Quanto sono grandi le piccole patrie? Nell’anno dei referendum che potranno decidere delle sorti della Scozia nei confronti del Regno Unito, già certo lo svolgimento della consultazione e la sua data, il 18 settembre, e della Catalogna verso la Spagna, qui invece le cose sono ancora in alto mare anche se alla Generalitat di Barcellona assicurano che si farà intorno a novembre, è difficile non immaginare il futuro dell’Europa come una sorta di puzzle multicolore. O, peggio, come un risiko dalle frontiere potenzialmente incendiarie. In realtà, le cose non stanno proprio così, anche se è evidente che qualcosa, su questo terreno, sta accadendo. Accanto a movimenti indipendentisti e a «questioni nazionali» che hanno ormai assunto un profilo storico – a titolo di esempio, la vicenda catalana ha attraversato l’intero sviluppo politico della penisola iberica, alimentando un’opposizione di massa al regime franchista e uno dei processi di modernizzazione più riusciti degli anni della cosiddetta transizione democratica -, l’età della crisi globale sta fornendo le basi materiali per lo sviluppo di nuovi micro-nazionalismi «fai da te» come è il caso del «venetismo» cresciuto nell’ultimo ventennio all’ombra della rivolta fiscale e dell’egemonia leghista sul Nordest.

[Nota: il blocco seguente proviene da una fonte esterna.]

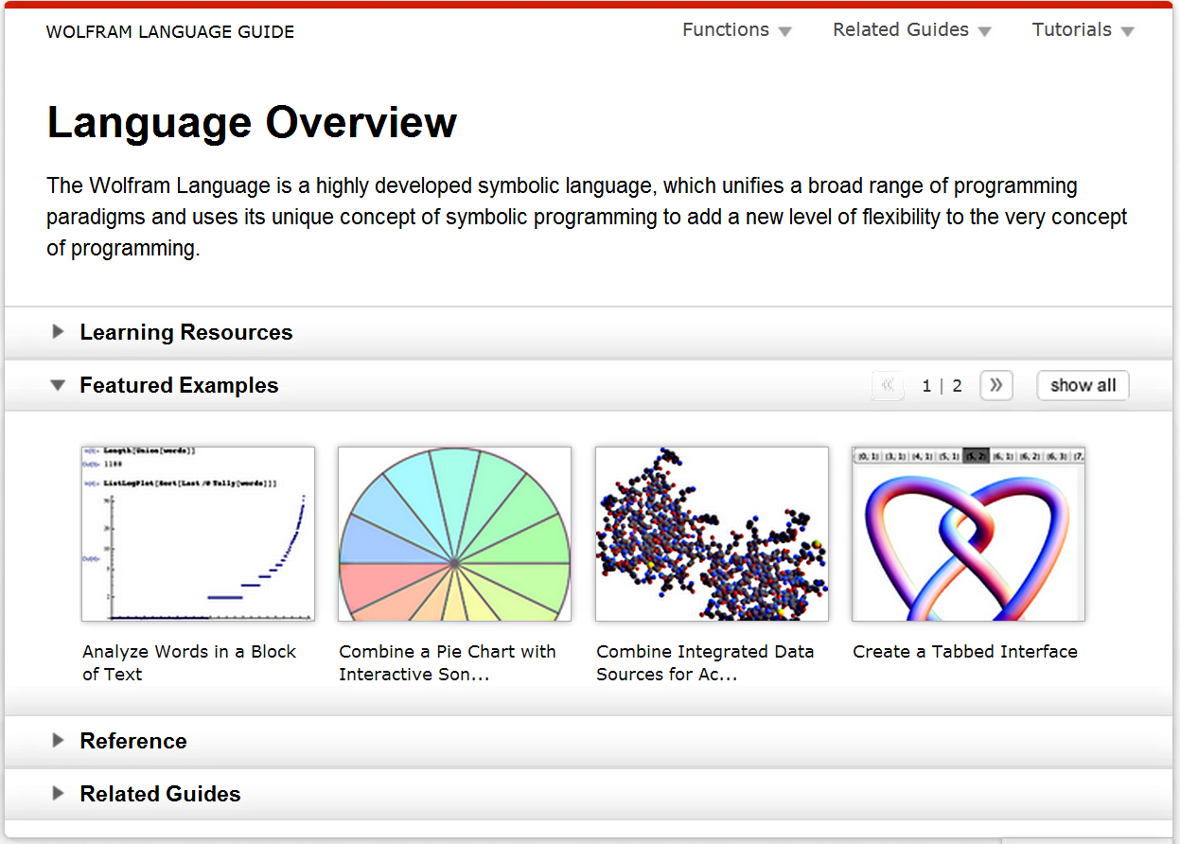Click the dimmed previous-page arrow icon
1180x844 pixels.
click(x=887, y=385)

Senza dover necessariamente tirare in ballo Zygmunt Bauman e quell’emergere del «locale» nell’era «globale» che sarebbe, a detta del celebre sociologo, una delle conseguenze maggiori dei processi di globalizzazione, è chiaro come prima la perdita di significato, e di autorità, degli Stati nazionali e poi il montare della bufera sociale della crisi, ha indotto molti a pensare che fosse venuto il momento di «decidere per sé», immaginando che per resistere alla competizione internazionale e al cortocircuito dell’economia finanziaria, fosse meglio assestarsi su di un territorio ben definito. Un clima che ha fatto fiorire nuove «patrie», ma che ha anche offerto nuove chance ai vecchi nazionalismi.

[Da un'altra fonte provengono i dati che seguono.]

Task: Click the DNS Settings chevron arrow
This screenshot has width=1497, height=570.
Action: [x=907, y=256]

L’ultimo segnale che va in questa direzione è arrivato solo negli ultimi giorni dalle elezioni amministrative francesi. Per la prima volta un indipendentista ha conquistato il comune di Bastia, mentre le liste della testa di Moro sono andate molto bene anche ad Ajaccio e Porto Vecchio, grazie ad un programma che parlava soprattutto di ripresa e sviluppo. Del resto, solo qualche mese fa, un altro dei movimenti autonomisti più attivi del territorio Francese, quello bretone, aveva conosciuto un nuovo exploit grazie alle manifestazioni dei bonnets rouges, i berretti rossi scesi in piazza in tutta la regione per una mobilitazione iniziata all’insegna della protesta contro il fisco e conclusasi con una richiesta di maggiore autonomia da Parigi. E la crisi economica, ma in questo caso, almeno in parte, anche «lo sciovinismo del benessere», sta spingendo la Nieuw-Vlaamse Alliantie, la Nuova alleanza fiamminga, il partito indipendentista delle Fiandre il cui leader Bart De Wever è già diventato borgomastro di Anversa lo scorso anno, verso un trionfo nelle elezioni politiche belghe che sono fissate in concomitanza con il voto europeo.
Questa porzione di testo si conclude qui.